Of course if we make good things, it is not only to the credit of science; it is also to the credit of the moral choice which led us to the good work. Scientific knowledge is an enabling power to do either good or bad — but it does not carry instructions on how to use it. Such power has evident value — even though the power may be negated by what one does.
I learned a way of expressing this common human problem on a trip to Honolulu. In a Buddhist temple there, the man in charge explained a little about the Buddhist religion for the tourists, and then ended his talk by telling them he had something to say to them that they would never forget — and I have never forgotten it. It was a proverb of the Buddhist religion:
"To every man is given the key to the gates of heaven; the same key opens the gates of hell."

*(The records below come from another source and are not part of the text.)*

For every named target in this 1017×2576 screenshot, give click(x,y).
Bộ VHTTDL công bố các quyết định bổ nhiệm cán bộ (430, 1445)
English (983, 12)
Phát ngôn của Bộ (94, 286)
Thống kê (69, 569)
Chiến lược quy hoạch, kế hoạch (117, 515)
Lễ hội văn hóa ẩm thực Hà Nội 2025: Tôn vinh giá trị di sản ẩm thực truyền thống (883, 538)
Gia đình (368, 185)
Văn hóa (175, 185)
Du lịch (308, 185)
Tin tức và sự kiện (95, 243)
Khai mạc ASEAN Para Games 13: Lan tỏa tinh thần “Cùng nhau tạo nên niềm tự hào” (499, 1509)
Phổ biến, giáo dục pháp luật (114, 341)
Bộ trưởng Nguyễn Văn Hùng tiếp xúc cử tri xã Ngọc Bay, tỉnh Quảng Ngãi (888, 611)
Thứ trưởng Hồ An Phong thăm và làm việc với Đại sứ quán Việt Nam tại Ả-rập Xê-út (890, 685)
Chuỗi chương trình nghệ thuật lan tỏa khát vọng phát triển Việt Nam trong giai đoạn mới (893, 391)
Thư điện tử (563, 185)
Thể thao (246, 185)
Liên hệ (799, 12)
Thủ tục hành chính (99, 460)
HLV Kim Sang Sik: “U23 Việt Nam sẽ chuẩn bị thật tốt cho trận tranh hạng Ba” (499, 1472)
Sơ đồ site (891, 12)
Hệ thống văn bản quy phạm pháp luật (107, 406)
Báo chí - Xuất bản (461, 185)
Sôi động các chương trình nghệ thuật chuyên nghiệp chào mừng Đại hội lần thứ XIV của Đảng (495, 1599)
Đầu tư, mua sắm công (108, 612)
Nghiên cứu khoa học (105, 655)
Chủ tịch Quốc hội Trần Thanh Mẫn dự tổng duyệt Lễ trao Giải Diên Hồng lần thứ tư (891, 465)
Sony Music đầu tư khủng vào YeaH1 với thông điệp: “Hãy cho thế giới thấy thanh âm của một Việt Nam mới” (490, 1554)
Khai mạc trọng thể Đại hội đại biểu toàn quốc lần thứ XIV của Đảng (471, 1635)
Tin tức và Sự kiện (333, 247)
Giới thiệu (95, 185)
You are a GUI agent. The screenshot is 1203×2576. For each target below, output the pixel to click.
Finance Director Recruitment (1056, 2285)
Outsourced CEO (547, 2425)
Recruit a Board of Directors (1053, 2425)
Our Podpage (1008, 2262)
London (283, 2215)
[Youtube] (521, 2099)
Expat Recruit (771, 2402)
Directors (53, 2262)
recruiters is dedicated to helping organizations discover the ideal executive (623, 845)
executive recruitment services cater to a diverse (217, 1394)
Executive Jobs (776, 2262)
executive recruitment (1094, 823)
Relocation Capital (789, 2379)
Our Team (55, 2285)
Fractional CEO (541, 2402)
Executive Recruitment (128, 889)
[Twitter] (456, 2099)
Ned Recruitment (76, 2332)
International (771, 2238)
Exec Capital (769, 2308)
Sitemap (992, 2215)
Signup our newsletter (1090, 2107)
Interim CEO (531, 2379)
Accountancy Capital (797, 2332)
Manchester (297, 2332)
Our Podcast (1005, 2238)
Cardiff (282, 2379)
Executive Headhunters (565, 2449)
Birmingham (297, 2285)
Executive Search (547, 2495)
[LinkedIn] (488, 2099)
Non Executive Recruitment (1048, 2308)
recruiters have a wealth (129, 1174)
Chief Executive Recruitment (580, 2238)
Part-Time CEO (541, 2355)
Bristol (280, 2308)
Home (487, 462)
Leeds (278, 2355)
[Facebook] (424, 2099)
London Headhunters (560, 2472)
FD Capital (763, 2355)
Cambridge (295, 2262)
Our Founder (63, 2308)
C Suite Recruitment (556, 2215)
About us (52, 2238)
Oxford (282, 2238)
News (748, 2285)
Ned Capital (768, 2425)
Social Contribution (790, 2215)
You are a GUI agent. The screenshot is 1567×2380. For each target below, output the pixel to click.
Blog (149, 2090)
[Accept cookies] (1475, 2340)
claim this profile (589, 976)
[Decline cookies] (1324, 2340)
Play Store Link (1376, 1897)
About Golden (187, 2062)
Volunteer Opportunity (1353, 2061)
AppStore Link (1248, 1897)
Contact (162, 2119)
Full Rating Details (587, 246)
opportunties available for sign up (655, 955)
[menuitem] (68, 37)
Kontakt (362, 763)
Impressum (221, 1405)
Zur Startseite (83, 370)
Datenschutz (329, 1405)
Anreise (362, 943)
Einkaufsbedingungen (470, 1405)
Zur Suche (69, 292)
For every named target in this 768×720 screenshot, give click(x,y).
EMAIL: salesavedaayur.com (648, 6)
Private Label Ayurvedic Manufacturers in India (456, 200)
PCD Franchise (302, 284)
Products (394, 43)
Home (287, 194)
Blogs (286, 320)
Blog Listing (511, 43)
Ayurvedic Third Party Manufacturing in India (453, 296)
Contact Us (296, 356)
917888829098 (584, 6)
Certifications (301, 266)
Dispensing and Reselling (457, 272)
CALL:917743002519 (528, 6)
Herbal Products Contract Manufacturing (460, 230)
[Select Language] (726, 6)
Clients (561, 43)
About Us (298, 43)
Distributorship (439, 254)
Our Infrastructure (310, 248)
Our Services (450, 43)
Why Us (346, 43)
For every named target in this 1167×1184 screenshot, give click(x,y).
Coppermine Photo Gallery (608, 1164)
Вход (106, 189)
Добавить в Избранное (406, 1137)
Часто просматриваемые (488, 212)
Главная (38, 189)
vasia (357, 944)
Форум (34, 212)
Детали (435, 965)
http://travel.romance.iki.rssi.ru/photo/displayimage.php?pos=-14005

What, then, is the value of the key to heaven? It is true that if we lack clear instructions to determine which is the gate to heaven and which the gate to hell, the key may be a dangerous object to use, but it obviously has value. How can we enter heaven without it?

 
Richard Feynman
 

This mortal Don Quixote died and descended into hell, which he entered lance on rest, and freed all the condemned, as he freed the galley slaves, and he shut the gates of hell, and tore down the scroll that Dante saw there and replaced it by one on which was written "Long live hope!" and escorted by those whom he had freed, and they laughing at him, he went to heaven. And God laughed paternally at him, and this divine laughter filled his soul with eternal happiness.